### Passage to read ###

Finding Polar Unit Vectors from Cartesian Vector - Pete

[petertheta]

I have a worksheet that due to missing the lecture I'm now stuck on.

You are given a cartesian vector and told find the polar unit vecors and hence express the original vector as a linear combination of the polar unit vectors just found. I've searched resources online but feel that there is conflicting information. It would be good if you could help clarify the methodology to do this transformation. I generally understand the nature of the unit vector.

So here's the question:

\vec{v} = 3\hat{x} + 4\hat{y}

Where the x-hat etc are the cartesian unit vectors.

But what I have found through reading through online notes etc gives the polar unit vectors as:
\hat{r} = \cos{\theta}\hat{x}+\sin{\theta}\hat{y}
\hat{\theta} = -\sin{\theta}\hat{x} + \cos{\theta}\hat{y}


The thing is though these are still containing the cartesian unit vectors so I can't really see how a transformation has taken place.

### Records provided ###

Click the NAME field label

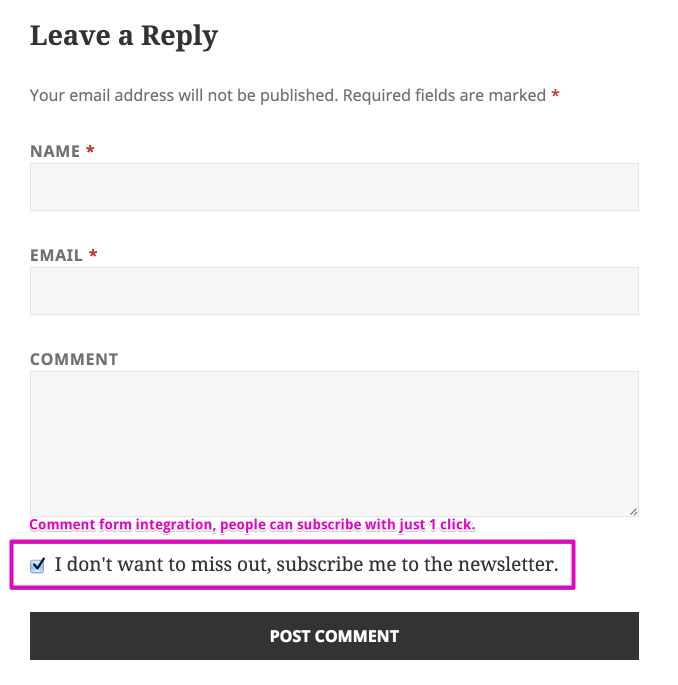pos(55,152)
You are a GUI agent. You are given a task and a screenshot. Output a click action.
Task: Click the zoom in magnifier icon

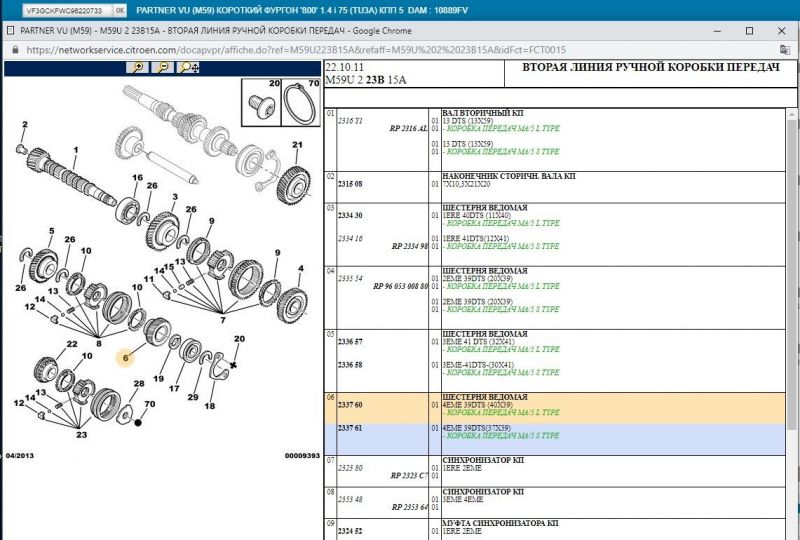138,68
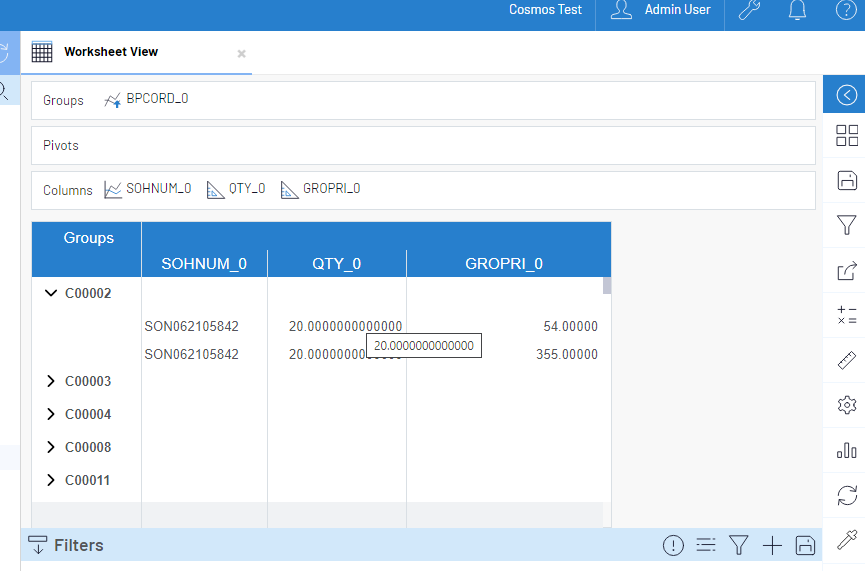This screenshot has height=571, width=865.
Task: Select the Worksheet View tab
Action: [x=110, y=52]
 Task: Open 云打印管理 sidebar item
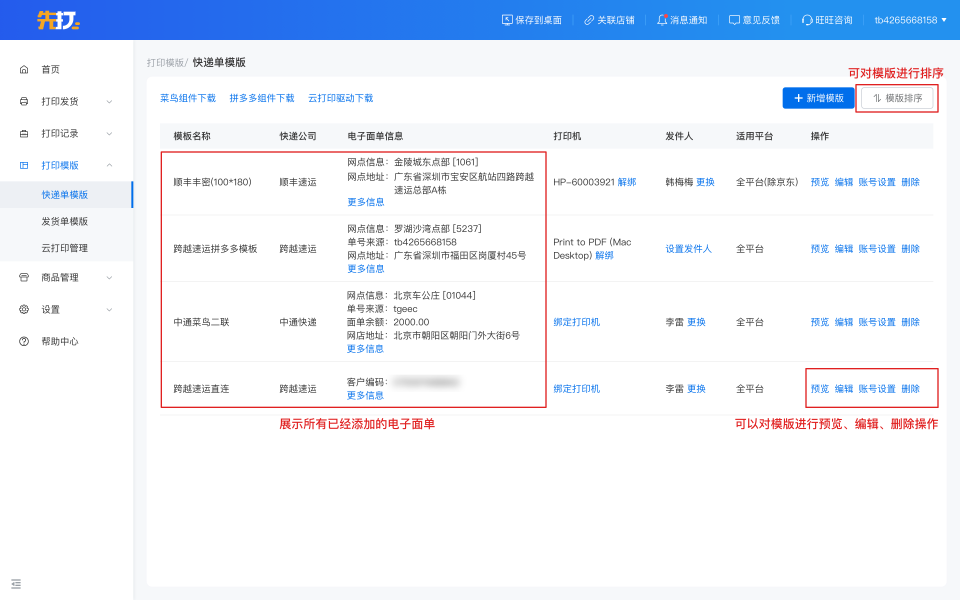coord(65,248)
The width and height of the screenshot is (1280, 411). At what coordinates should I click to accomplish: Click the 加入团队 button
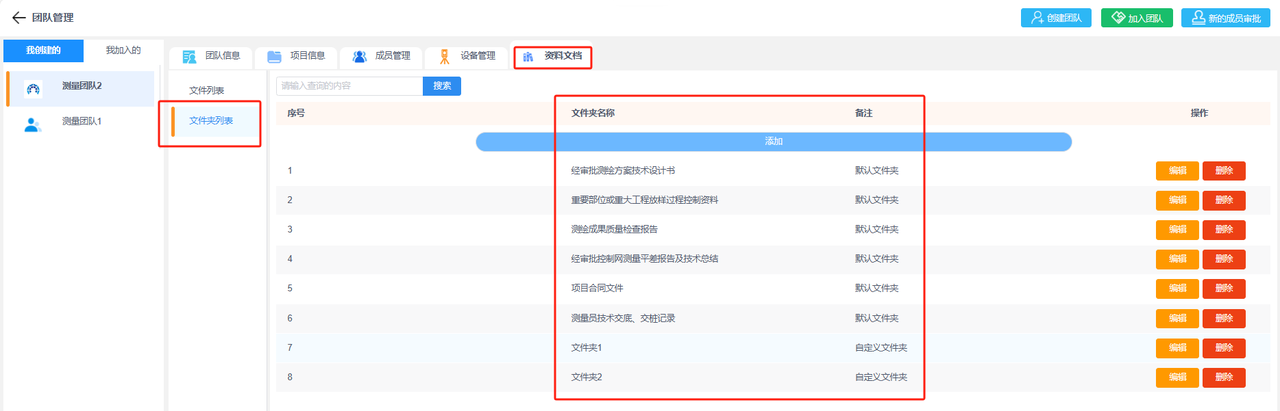pos(1136,18)
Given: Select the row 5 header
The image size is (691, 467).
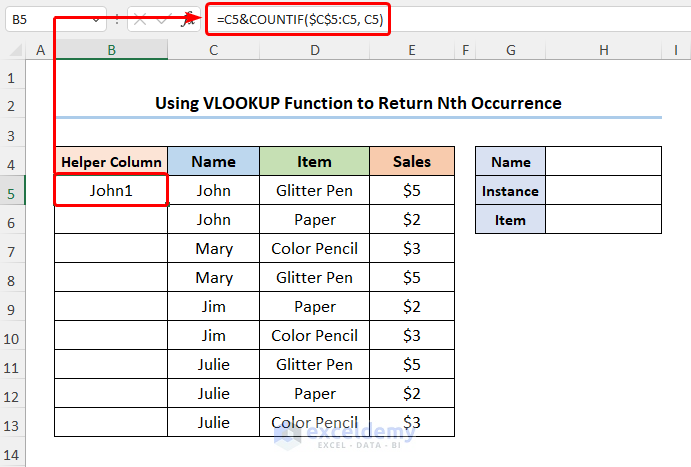Looking at the screenshot, I should point(13,191).
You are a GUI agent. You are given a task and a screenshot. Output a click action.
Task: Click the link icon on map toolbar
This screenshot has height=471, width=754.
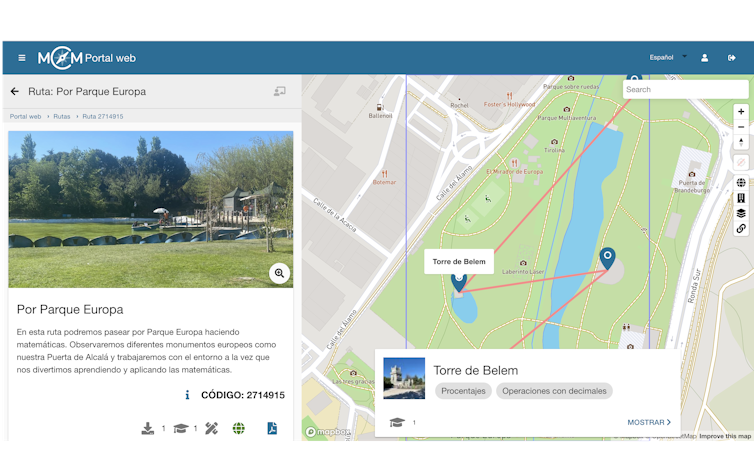pyautogui.click(x=741, y=228)
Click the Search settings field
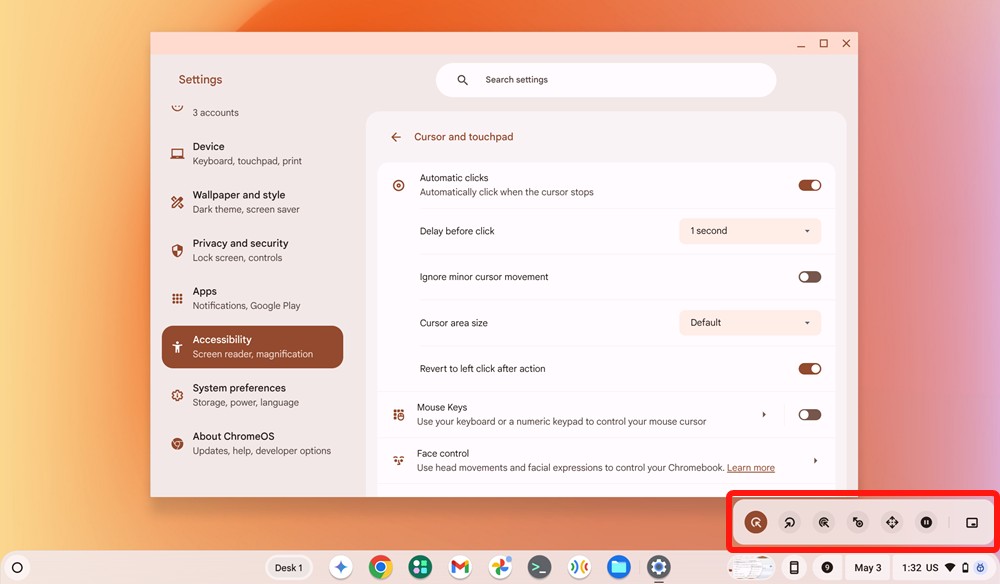 click(605, 79)
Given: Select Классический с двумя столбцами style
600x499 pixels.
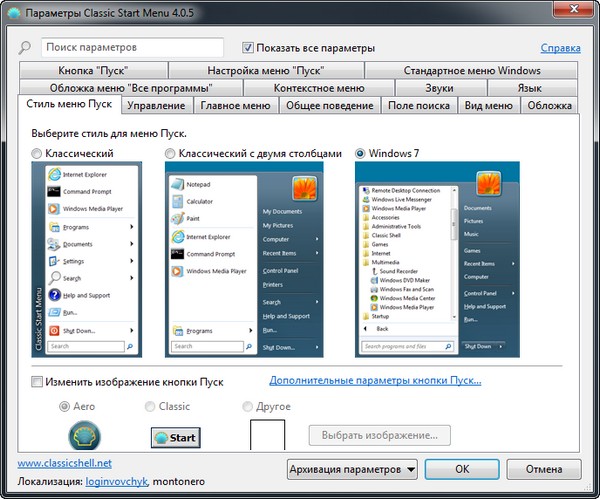Looking at the screenshot, I should coord(171,154).
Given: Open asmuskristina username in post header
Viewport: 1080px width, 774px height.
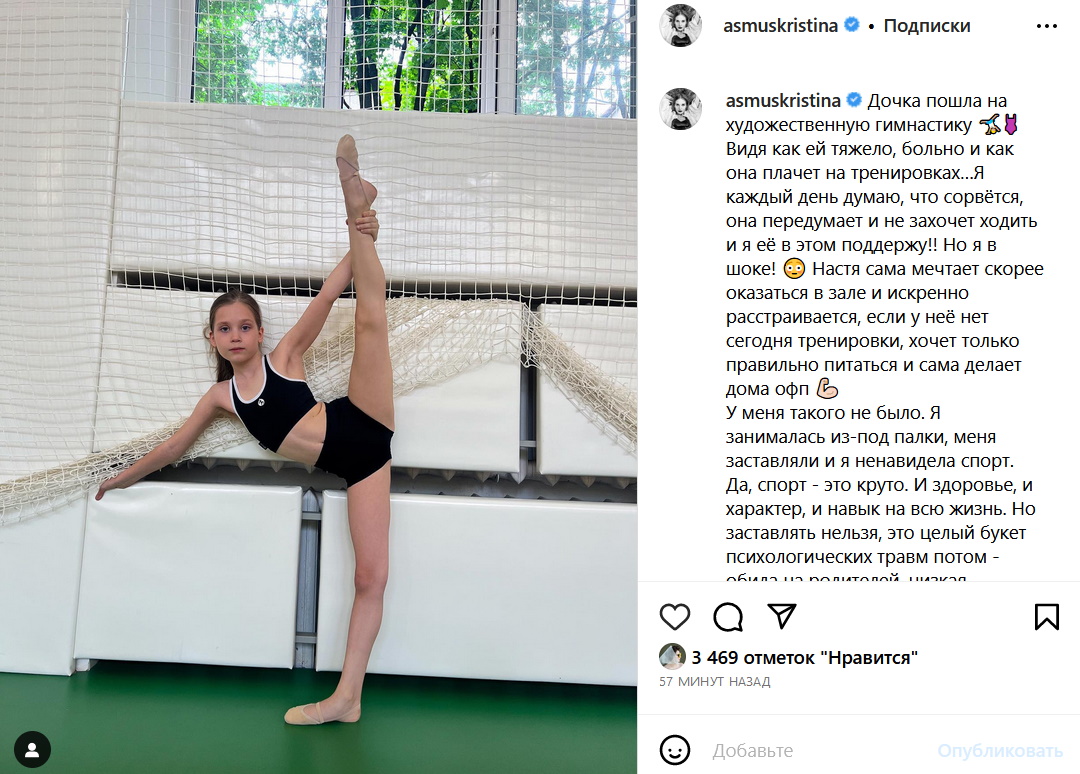Looking at the screenshot, I should coord(780,26).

###

• Given request 1: Summarize the forum post on polar unit vectors in two sentences.
• Given request 2: Update the rows between the line holding "The width and" and the line holding "Looking at the screenshot, I should coord(171,154).", inclusive, so that "Select" becomes "Choose" and nothing else changes. Leave the pictures out of your answer.

• Full output 1: Having missed the lecture, the poster is stuck on a worksheet that asks for the polar unit vectors of the Cartesian vector v = 3x̂ + 4ŷ and for that vector to be written as a linear combination of them. Online notes give r̂ = cos θ x̂ + sin θ ŷ and θ̂ = −sin θ x̂ + cos θ ŷ, but because these still contain the Cartesian unit vectors, the poster cannot see how any transformation has taken place.

• Full output 2:
The width and height of the screenshot is (1280, 411). At what coordinates should I click to accomplish: Click the 加入团队 button
pos(1136,18)
Given: Choose the row 5 header
The image size is (691, 467).
Looking at the screenshot, I should point(13,191).
You are a GUI agent. You are given a task and a screenshot. Output a click action.
Task: Click the link icon on map toolbar
This screenshot has height=471, width=754.
pyautogui.click(x=741, y=228)
Click the Search settings field
 click(605, 79)
Given: Choose Классический с двумя столбцами style
600x499 pixels.
Looking at the screenshot, I should coord(171,154).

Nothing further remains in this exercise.